Part of a data file:
--- BEGIN ---

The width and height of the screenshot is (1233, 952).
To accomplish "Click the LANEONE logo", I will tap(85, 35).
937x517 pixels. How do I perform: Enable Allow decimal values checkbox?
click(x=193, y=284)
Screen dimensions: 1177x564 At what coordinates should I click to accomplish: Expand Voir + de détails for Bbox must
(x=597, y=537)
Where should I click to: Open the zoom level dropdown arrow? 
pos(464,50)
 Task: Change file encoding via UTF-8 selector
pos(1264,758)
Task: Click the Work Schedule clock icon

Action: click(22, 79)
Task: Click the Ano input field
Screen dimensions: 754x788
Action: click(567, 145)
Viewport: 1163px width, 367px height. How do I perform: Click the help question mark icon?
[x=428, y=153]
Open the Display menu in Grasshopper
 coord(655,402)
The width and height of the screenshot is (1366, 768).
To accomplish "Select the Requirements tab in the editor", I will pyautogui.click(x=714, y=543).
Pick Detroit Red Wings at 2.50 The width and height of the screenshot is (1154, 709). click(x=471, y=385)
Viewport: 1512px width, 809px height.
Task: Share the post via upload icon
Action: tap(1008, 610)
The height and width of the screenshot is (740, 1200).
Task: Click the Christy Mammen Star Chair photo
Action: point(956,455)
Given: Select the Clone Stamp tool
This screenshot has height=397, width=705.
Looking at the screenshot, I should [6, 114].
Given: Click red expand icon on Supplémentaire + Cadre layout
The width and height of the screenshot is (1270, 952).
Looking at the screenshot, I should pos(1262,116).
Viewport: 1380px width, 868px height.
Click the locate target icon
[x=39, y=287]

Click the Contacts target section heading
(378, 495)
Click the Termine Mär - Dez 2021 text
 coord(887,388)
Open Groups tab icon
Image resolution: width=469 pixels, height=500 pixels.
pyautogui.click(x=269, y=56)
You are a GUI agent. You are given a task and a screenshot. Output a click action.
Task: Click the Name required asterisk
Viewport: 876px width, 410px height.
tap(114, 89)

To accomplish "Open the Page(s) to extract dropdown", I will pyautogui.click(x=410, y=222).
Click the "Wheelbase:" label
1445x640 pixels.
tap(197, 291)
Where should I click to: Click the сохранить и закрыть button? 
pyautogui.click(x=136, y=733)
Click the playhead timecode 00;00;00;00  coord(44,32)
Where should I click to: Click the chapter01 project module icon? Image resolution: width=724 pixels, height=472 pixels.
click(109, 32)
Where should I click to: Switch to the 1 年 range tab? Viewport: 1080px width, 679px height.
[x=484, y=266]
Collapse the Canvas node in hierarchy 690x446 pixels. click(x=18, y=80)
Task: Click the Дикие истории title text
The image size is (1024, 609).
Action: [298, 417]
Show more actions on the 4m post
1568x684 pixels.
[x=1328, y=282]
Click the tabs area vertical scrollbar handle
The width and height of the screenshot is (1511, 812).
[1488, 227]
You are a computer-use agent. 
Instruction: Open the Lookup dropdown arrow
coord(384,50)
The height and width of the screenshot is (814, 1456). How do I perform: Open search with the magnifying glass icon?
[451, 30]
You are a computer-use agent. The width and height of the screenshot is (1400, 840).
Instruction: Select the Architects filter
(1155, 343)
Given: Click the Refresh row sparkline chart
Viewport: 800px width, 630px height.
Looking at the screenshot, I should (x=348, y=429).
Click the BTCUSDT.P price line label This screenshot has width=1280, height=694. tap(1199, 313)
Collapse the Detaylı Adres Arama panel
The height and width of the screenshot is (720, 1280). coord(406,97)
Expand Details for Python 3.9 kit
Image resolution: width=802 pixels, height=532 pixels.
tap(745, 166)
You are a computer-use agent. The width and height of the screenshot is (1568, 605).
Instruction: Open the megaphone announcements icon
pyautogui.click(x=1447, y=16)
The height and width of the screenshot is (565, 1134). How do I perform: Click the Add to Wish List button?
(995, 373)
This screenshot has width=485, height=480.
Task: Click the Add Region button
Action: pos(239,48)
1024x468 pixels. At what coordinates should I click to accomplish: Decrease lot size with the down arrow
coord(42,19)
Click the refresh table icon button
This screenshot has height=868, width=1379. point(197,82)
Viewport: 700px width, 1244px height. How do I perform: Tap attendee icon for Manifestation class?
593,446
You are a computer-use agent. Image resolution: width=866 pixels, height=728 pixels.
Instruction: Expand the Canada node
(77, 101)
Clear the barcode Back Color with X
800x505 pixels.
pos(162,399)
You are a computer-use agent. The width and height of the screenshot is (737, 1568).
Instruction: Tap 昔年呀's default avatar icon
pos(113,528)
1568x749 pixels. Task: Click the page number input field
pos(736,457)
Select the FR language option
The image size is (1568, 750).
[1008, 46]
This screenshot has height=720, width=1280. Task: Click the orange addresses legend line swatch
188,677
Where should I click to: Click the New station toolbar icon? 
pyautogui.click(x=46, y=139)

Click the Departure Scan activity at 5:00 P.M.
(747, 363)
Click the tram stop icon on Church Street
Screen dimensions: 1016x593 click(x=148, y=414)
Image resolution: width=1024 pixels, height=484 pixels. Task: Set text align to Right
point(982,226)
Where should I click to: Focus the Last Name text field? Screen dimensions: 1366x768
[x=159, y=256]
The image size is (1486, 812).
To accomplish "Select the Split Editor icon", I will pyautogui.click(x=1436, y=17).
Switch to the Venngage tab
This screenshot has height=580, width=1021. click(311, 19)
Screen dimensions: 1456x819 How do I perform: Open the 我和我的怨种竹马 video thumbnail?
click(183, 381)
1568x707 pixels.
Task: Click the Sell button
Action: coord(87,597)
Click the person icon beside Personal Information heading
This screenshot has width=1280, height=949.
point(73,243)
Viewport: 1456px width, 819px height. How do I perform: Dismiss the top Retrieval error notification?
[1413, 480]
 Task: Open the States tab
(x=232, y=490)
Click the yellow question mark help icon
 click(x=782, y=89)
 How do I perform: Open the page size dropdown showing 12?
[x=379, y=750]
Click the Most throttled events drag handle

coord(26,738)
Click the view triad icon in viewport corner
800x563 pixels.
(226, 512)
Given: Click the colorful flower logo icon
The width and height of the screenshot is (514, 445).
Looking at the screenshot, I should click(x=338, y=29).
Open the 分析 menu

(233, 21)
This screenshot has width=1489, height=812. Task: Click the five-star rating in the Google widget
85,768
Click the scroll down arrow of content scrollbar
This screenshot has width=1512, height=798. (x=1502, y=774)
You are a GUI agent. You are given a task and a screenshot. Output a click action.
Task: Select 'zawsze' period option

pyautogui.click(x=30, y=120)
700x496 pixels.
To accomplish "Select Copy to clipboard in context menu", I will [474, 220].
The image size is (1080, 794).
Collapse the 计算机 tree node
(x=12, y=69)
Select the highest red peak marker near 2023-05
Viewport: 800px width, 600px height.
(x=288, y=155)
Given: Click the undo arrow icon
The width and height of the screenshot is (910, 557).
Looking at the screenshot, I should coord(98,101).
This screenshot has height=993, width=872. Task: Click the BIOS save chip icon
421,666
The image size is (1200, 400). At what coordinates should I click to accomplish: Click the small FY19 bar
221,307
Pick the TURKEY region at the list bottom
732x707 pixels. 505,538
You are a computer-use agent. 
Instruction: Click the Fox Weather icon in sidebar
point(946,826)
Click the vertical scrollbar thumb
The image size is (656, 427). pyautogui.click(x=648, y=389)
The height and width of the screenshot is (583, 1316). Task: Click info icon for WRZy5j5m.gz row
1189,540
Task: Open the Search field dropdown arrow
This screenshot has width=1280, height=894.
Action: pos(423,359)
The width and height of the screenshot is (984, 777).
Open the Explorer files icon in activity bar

--- END ---

## What you are asked to do
Please update the entries from the line that has "The height and width of the screenshot is (565, 1134)." through the line that has "[x=159, y=256]", replacing "Instruction" with "Goal" and keeping everything else unchanged.

## Result for this exercise
The height and width of the screenshot is (565, 1134). How do I perform: Click the Add to Wish List button?
(995, 373)
This screenshot has width=485, height=480.
Task: Click the Add Region button
Action: pos(239,48)
1024x468 pixels. At what coordinates should I click to accomplish: Decrease lot size with the down arrow
coord(42,19)
Click the refresh table icon button
This screenshot has height=868, width=1379. point(197,82)
Viewport: 700px width, 1244px height. How do I perform: Tap attendee icon for Manifestation class?
593,446
You are a computer-use agent. Image resolution: width=866 pixels, height=728 pixels.
Goal: Expand the Canada node
(77, 101)
Clear the barcode Back Color with X
800x505 pixels.
pos(162,399)
You are a computer-use agent. The width and height of the screenshot is (737, 1568).
Goal: Tap 昔年呀's default avatar icon
pos(113,528)
1568x749 pixels. Task: Click the page number input field
pos(736,457)
Select the FR language option
The image size is (1568, 750).
[1008, 46]
This screenshot has height=720, width=1280. Task: Click the orange addresses legend line swatch
188,677
Where should I click to: Click the New station toolbar icon? 
pyautogui.click(x=46, y=139)

Click the Departure Scan activity at 5:00 P.M.
(747, 363)
Click the tram stop icon on Church Street
Screen dimensions: 1016x593 click(x=148, y=414)
Image resolution: width=1024 pixels, height=484 pixels. Task: Set text align to Right
point(982,226)
Where should I click to: Focus the Last Name text field? Screen dimensions: 1366x768
[x=159, y=256]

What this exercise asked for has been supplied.